* _SUPPLIED DATA_
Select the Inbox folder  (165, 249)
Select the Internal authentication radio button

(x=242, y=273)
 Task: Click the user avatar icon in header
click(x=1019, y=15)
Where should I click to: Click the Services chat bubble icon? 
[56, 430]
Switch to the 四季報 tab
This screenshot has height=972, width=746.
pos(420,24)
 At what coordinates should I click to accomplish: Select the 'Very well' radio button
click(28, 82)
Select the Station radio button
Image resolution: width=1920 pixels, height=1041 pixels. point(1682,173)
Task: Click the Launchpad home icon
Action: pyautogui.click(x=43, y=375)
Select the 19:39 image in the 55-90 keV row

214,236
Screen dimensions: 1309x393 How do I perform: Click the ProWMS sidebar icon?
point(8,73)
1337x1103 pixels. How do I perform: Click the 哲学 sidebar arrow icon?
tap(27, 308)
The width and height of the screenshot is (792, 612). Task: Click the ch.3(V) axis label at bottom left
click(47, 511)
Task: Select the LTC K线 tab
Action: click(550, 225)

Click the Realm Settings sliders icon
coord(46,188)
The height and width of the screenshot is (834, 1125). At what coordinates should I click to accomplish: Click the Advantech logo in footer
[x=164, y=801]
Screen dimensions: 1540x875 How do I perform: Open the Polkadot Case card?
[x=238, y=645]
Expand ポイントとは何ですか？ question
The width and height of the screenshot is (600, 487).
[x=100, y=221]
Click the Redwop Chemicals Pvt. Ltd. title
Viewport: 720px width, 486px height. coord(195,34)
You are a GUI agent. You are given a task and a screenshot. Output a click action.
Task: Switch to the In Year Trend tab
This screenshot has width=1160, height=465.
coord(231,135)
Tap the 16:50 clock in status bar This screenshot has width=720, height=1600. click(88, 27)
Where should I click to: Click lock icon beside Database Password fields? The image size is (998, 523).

* _EXERCISE PROMPT_
Your task is to repeat the data exactly; please include every line.

* _EXERCISE SOLUTION_
Select the Inbox folder  (165, 249)
Select the Internal authentication radio button

(x=242, y=273)
 Task: Click the user avatar icon in header
click(x=1019, y=15)
Where should I click to: Click the Services chat bubble icon? 
[56, 430]
Switch to the 四季報 tab
This screenshot has height=972, width=746.
pos(420,24)
 At what coordinates should I click to accomplish: Select the 'Very well' radio button
click(28, 82)
Select the Station radio button
Image resolution: width=1920 pixels, height=1041 pixels. point(1682,173)
Task: Click the Launchpad home icon
Action: pyautogui.click(x=43, y=375)
Select the 19:39 image in the 55-90 keV row

214,236
Screen dimensions: 1309x393 How do I perform: Click the ProWMS sidebar icon?
point(8,73)
1337x1103 pixels. How do I perform: Click the 哲学 sidebar arrow icon?
tap(27, 308)
The width and height of the screenshot is (792, 612). Task: Click the ch.3(V) axis label at bottom left
click(47, 511)
Task: Select the LTC K线 tab
Action: click(550, 225)

Click the Realm Settings sliders icon
coord(46,188)
The height and width of the screenshot is (834, 1125). At what coordinates should I click to accomplish: Click the Advantech logo in footer
[x=164, y=801]
Screen dimensions: 1540x875 How do I perform: Open the Polkadot Case card?
[x=238, y=645]
Expand ポイントとは何ですか？ question
The width and height of the screenshot is (600, 487).
[x=100, y=221]
Click the Redwop Chemicals Pvt. Ltd. title
Viewport: 720px width, 486px height. coord(195,34)
You are a GUI agent. You are given a task and a screenshot. Output a click action.
Task: Switch to the In Year Trend tab
This screenshot has width=1160, height=465.
coord(231,135)
Tap the 16:50 clock in status bar This screenshot has width=720, height=1600. click(88, 27)
Where should I click to: Click lock icon beside Database Password fields? The image size is (998, 523).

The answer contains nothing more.